I have grappled with the issues of whether I find them pleasurable to read, and worthwhile in the sense that they pose relevant thoughts on issues still being examined and debated today, and if they shed any light into issues that I have encountered in my life. While some classics have threads of relevant social issues, others were a far cry from interesting me or readily accessible to read (Frankenstein, Silas Marner, The Scarlett Letter – I’m looking at you). In my search for the good ones, I have found a few that have hit the trifecta for me in terms of being readable, relatable and just plain enjoyable.
Lady Audley’s Secret, by Mary Elizabeth Braddon – Lady Audley’s Secret made quite a splash by exploring the idea that a woman could be a serious threat to domesticity and a happy home. Lady Audley has secrets from her husband, and his son Robert Audley suspects her of being a murderess, which was unheard of for women of her social standing at the time. I found this book to be very easy to get into, and I loved the whole who dunnit aspect of the novel. Lady Audley is invested in her happiness and seizes the life that she wants by her own power, even if by nefarious means. It was an interesting to see a plausible rendition of a woman doing this in Victorian times, and even more so being that it was penned by a female author. There is more that I could say about this wonderful novel, but I don’t want to spoil it for anyone who wants to read it.
The Great Gatsby – I remember reading this in high school, and even with the teacher giving his spiel, I still really had no idea what it was about.

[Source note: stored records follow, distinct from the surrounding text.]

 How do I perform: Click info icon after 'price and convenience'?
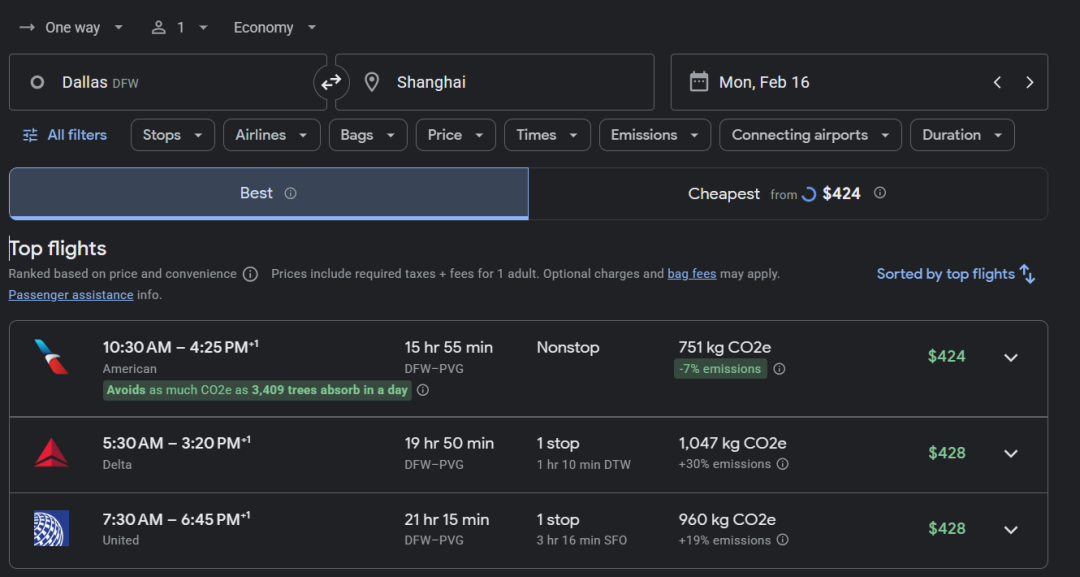click(250, 274)
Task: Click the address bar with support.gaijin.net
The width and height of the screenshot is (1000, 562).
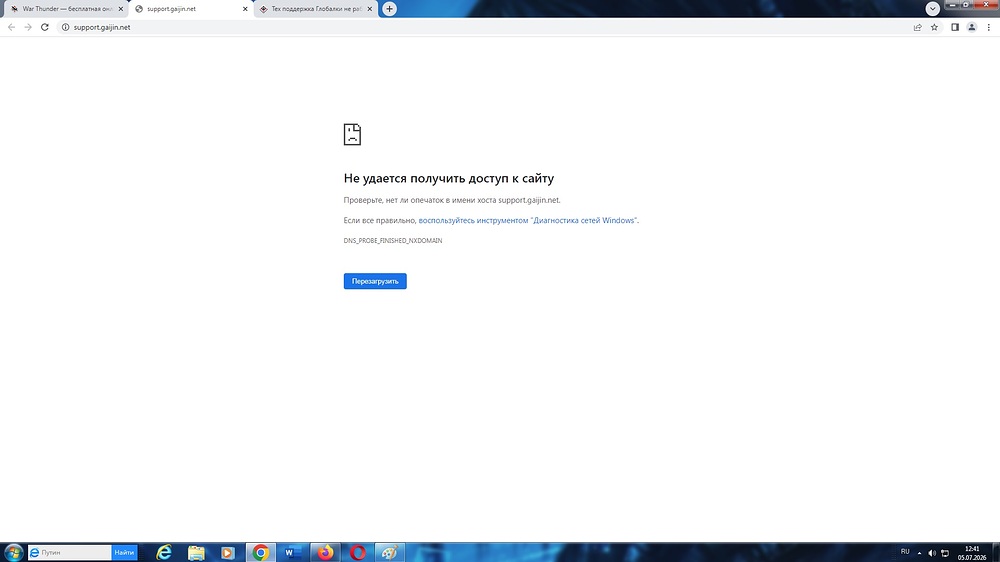Action: click(485, 27)
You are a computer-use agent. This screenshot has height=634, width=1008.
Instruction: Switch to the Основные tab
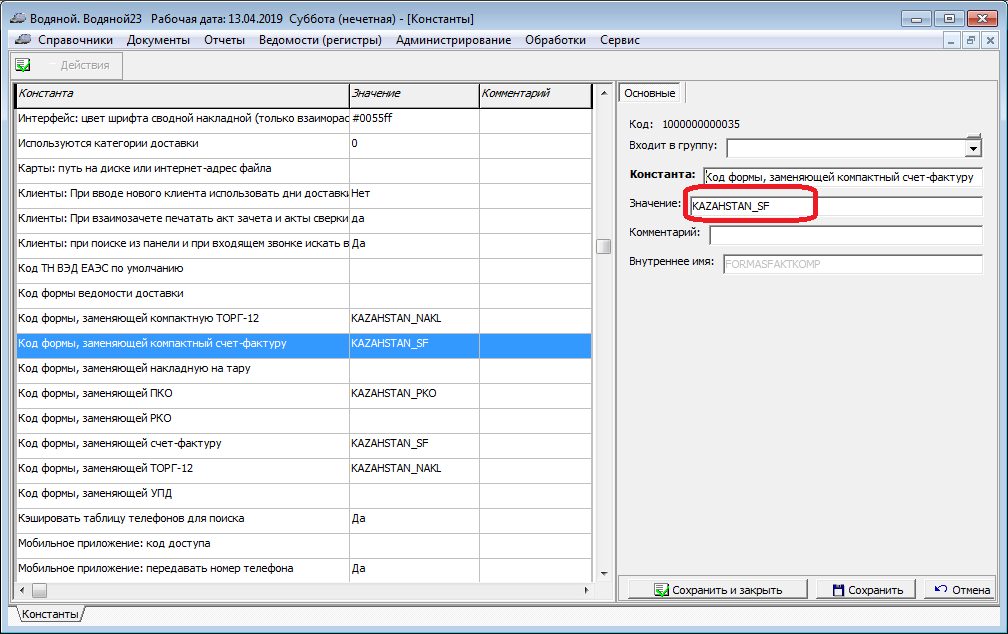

The most that I remembered about it was that we watched the movie in class and everyone wore that crazy flapper gear. Reading Gatsby as an adult, I was really able to appreciate the intricacies of the storyline- the class distinctions, the recklessness of the wealthy, and the love that fuels one man’s goals to become wealthy and powerful not understanding that he can never be as his beloved would wish. Even though there were no innocents in this timely story, I have to admit that I felt for Gatsby and the fact that no matter what he did he already wasn’t good enough and would never belong. He went to great lengths to get the love of his life, and it pretty much wrecked his life. This is a great read and it’s easy to relate to unrequited love, and past traumas providing the drive for great achievement.
Pride & Prejudice – I almost didn’t put this on my list because it is such an obvious choice for me (and for many!), but I also felt that to have left it off would be disingenuous. I don’t think that I have read any other book as much as I have read this one. Over the years my readings have changed and whom my sympathies lie with now are different than what they once were (right now I seem to be in Darcy’s camp, and think that Elizabeth was too hard him), but the conversational tone of the novel is so engaging and the themes so absolutely timeless that it is hard to not come back to this again and again. Who can’t sympathize with an overbearing mother, insufferable relatives, and falling in love with someone who doesn’t fit with all of your expectations, much less your families? I think it’s fortunate that in this lovely novel, everything works out in the end (as we all hope that it might in our own lives when we are facing similar situations). Pride and Prejudice is so good, that each time I read it it, I get all caught up again, even though I know exactly what will happen. Isn’t that a riot?
So how about you? Do you agree with any of my choices? What classics do you find to be readable, relatable and enjoyable?